The PCD exposes Darwinian braggadocio to a very much deeper level. I’m a biochemist. Biochemistry is the study of the molecular and cellular foundation of life. Back in Darwin’s day the cell was thought to be a simple jelly called protoplasm. Yet modern biochemists have discovered to their surprise that the cell is chock-full of sophisticated machines — actual machines, made of molecules. Like the machines of our everyday world (say, a lawn mower), cellular machines consist of many parts that have to cooperate with each other to do their tasks.

Yet, as physicist David Snoke and I have shown, Darwin’s mechanism of random mutation and natural selection strains to explain even the very simplest molecular example of cooperation (called a “disulfide bond”).
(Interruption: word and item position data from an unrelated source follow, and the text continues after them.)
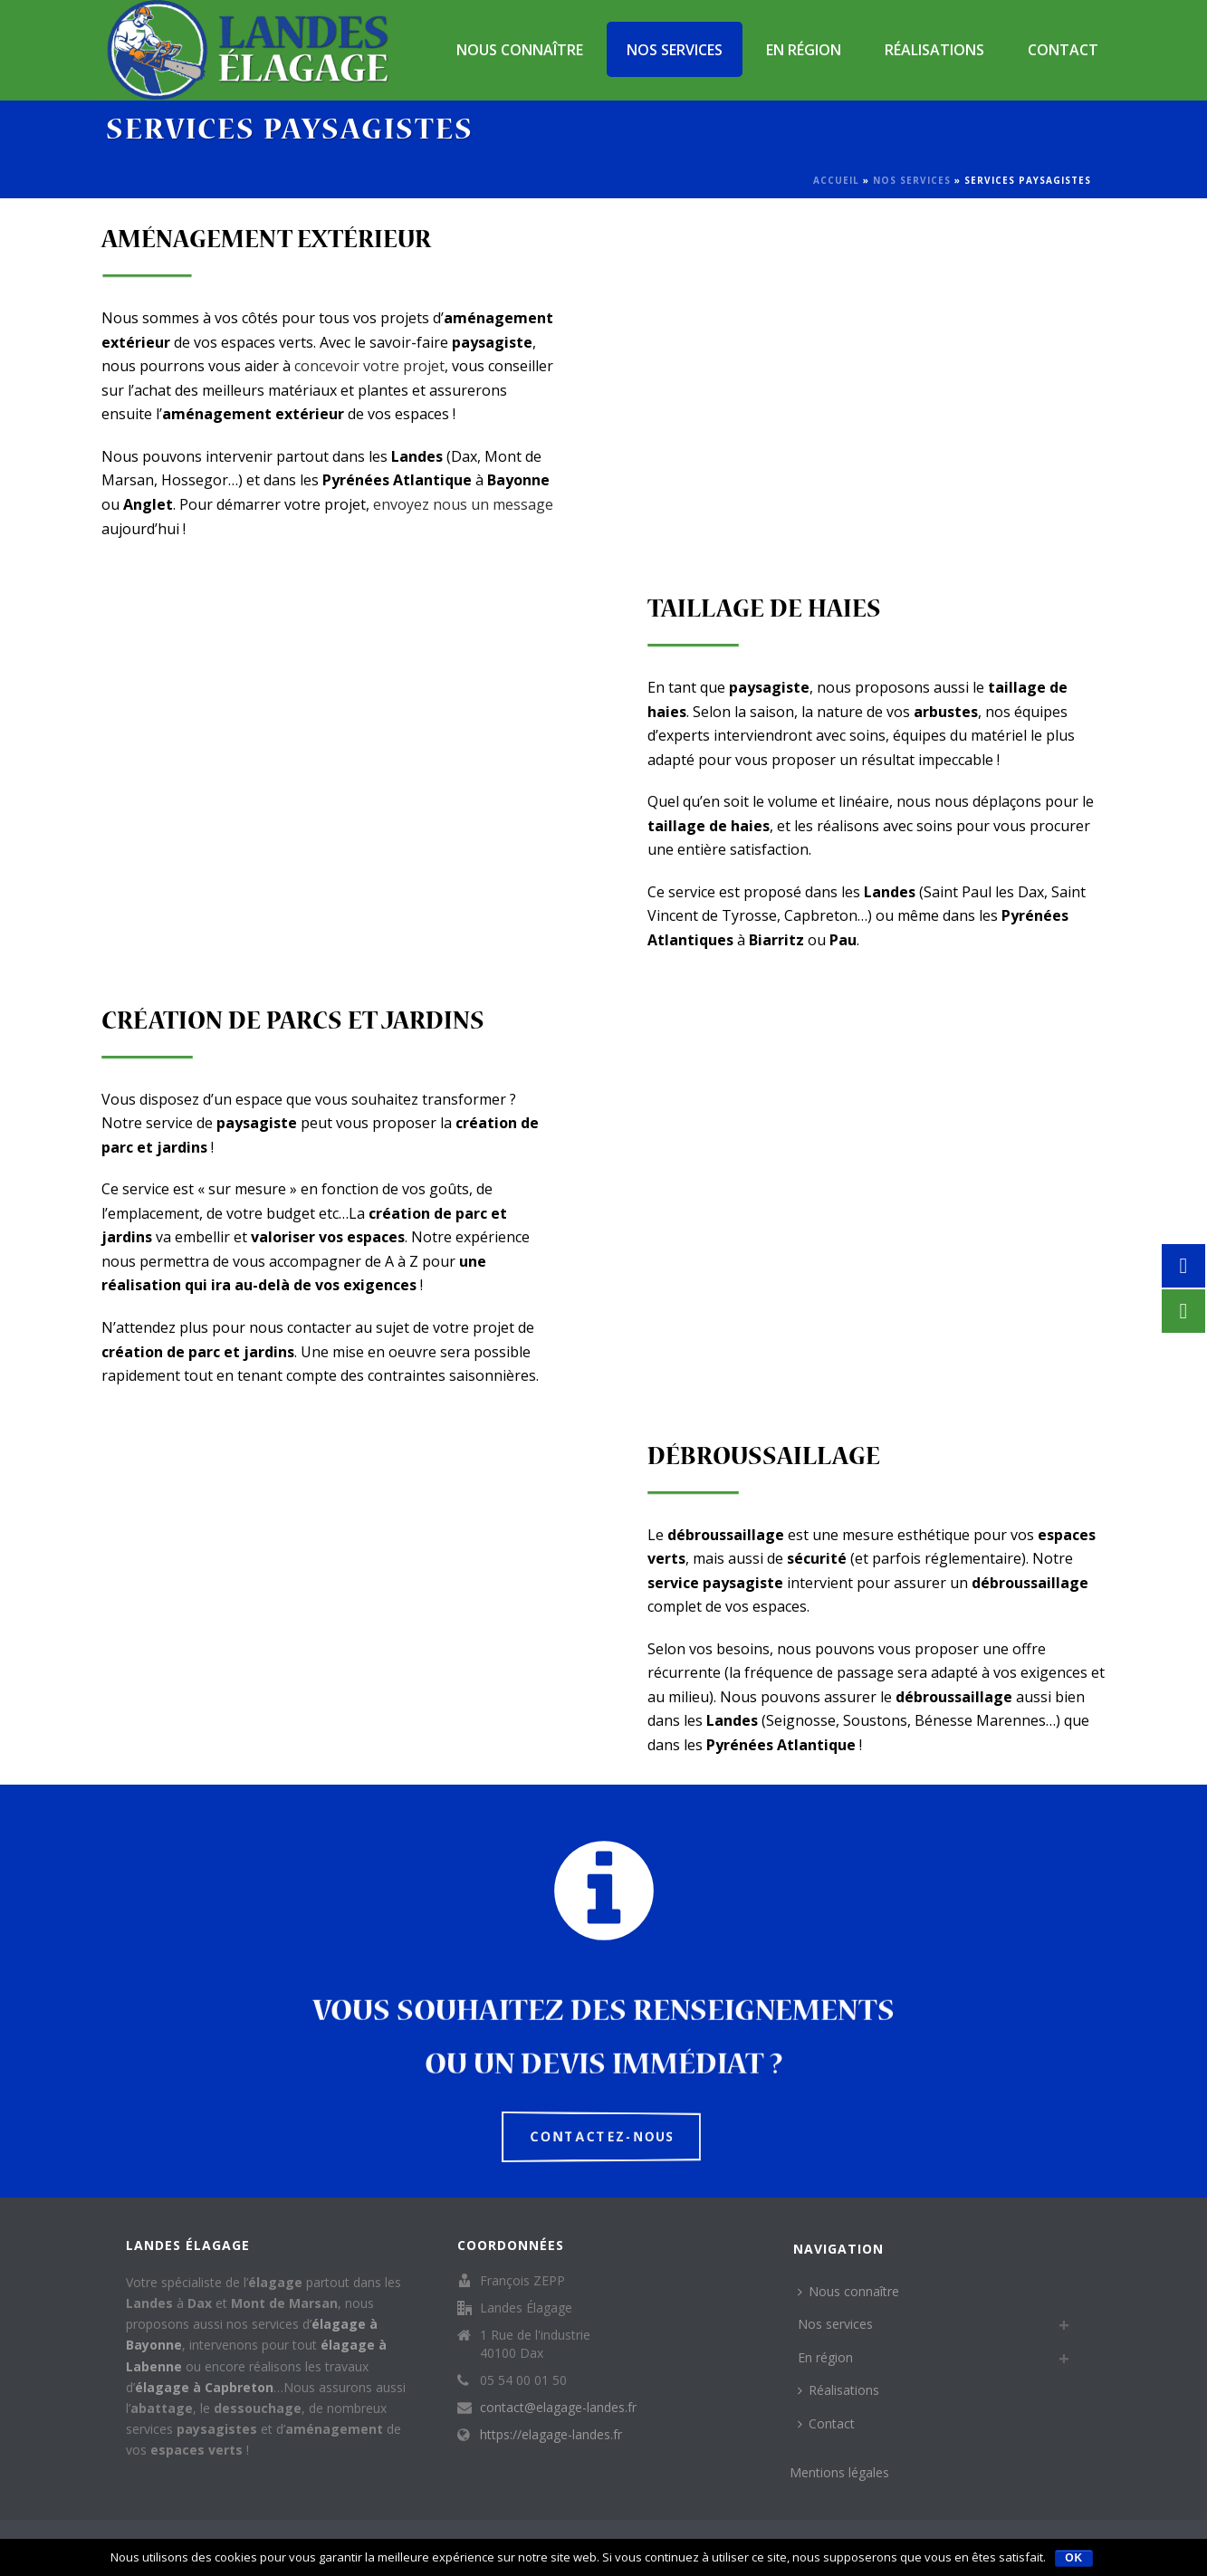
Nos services (675, 50)
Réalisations (934, 50)
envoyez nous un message (463, 504)
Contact (1063, 50)
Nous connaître (519, 50)
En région (803, 50)
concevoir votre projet (369, 366)
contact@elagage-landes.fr (558, 2407)
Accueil (836, 180)
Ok (1074, 2558)
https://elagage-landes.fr (551, 2435)
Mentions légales (839, 2472)
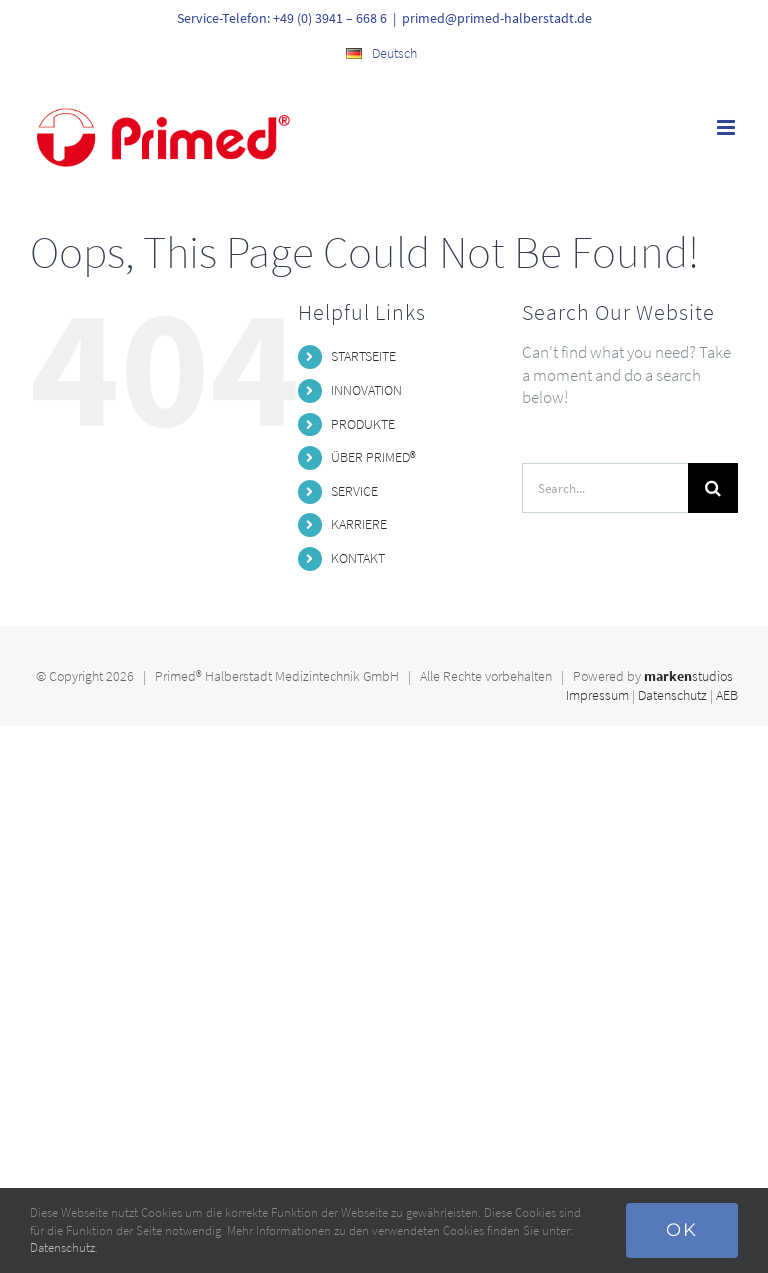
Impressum (597, 695)
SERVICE (354, 491)
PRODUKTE (363, 424)
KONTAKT (358, 558)
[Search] (713, 488)
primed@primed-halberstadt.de (497, 18)
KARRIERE (359, 524)
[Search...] (605, 488)
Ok (682, 1230)
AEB (727, 695)
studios (688, 676)
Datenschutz (672, 695)
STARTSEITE (363, 356)
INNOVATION (366, 390)
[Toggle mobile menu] (727, 127)
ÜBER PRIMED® (373, 457)
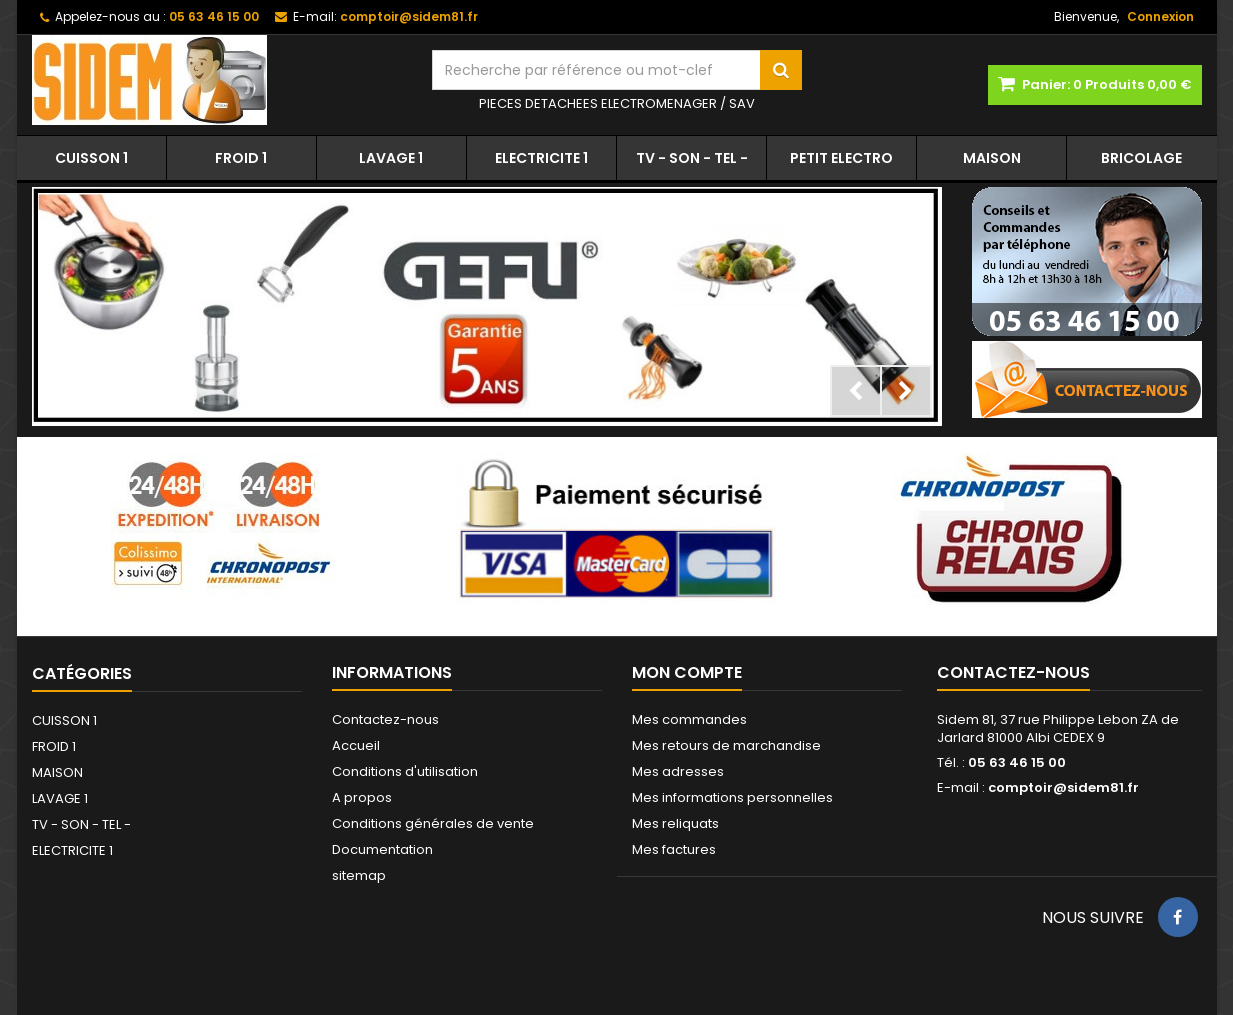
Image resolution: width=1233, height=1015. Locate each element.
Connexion (1160, 16)
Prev (856, 391)
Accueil (356, 745)
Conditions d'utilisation (405, 771)
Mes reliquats (675, 823)
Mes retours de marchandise (726, 745)
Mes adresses (678, 771)
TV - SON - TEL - (692, 158)
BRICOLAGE (1141, 158)
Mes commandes (689, 719)
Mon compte (687, 672)
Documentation (382, 849)
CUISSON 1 (91, 158)
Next (906, 391)
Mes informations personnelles (732, 797)
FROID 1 (241, 158)
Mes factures (674, 849)
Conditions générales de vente (433, 823)
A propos (362, 797)
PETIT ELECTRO (841, 158)
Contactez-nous (385, 719)
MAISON (992, 158)
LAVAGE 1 (391, 158)
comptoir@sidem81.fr (1063, 787)
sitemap (359, 875)
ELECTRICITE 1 (541, 158)
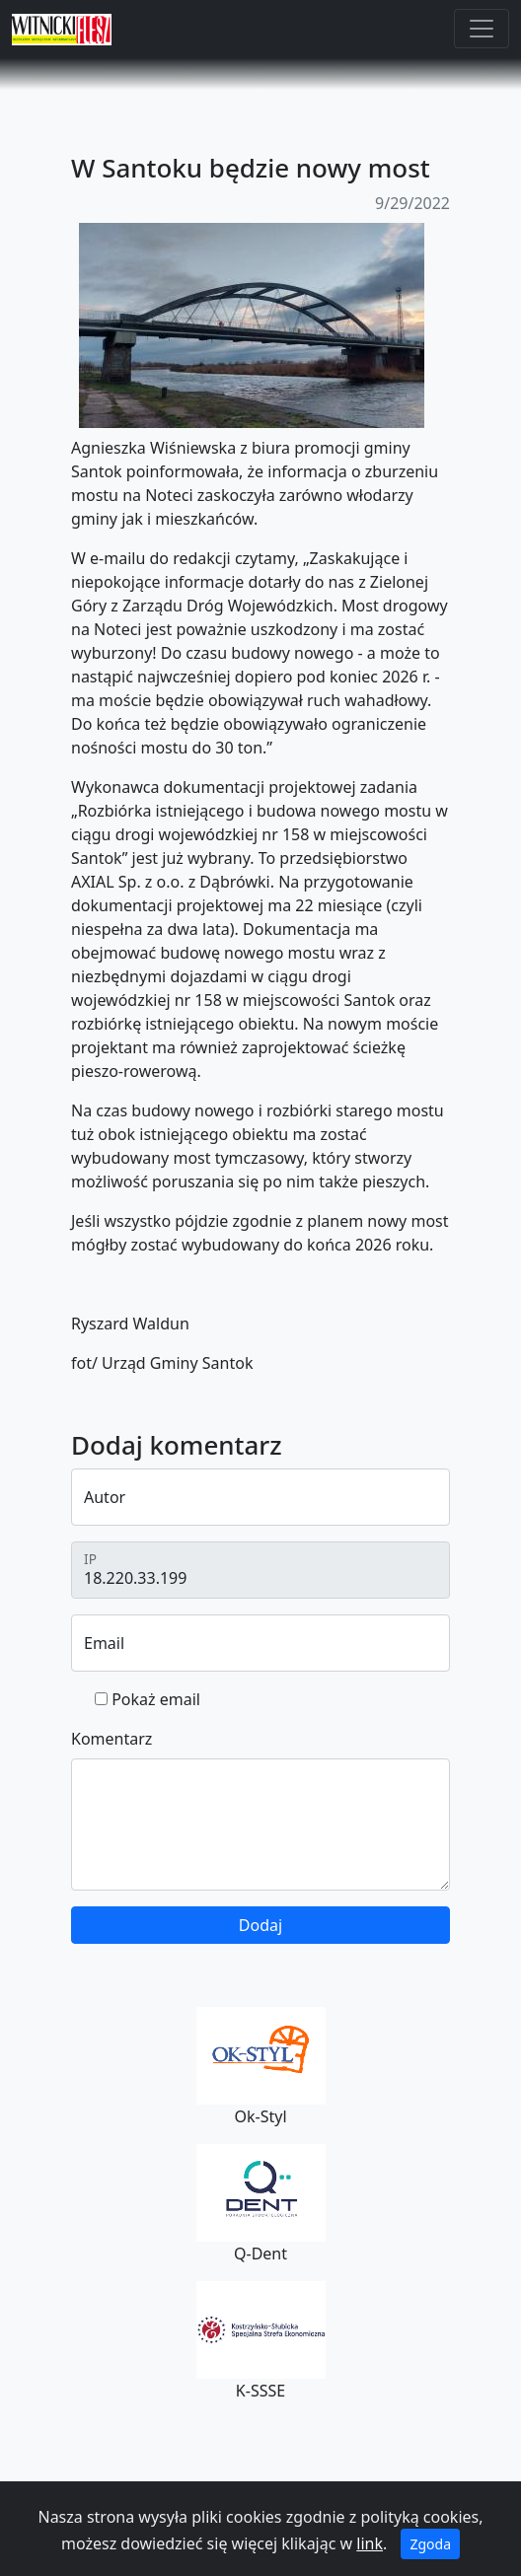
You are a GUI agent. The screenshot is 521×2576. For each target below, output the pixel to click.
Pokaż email (156, 1699)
Here’s an analogy. Suppose a lawn mower were stored in a shed that was kept closed by a hook and eye latch. Darwin’s theory struggles mightily to explain even the latch, with just two simple cooperative pieces. So we’re supposed to think it explains the lawn mower? The PCD lets us easily realize that’s ludicrous.

“The extravagant splendor of the animal kingdom can’t be explained by natural selection alone — so how did it come to be?” Great question. One thing we know for sure is that Darwin had little to do with it.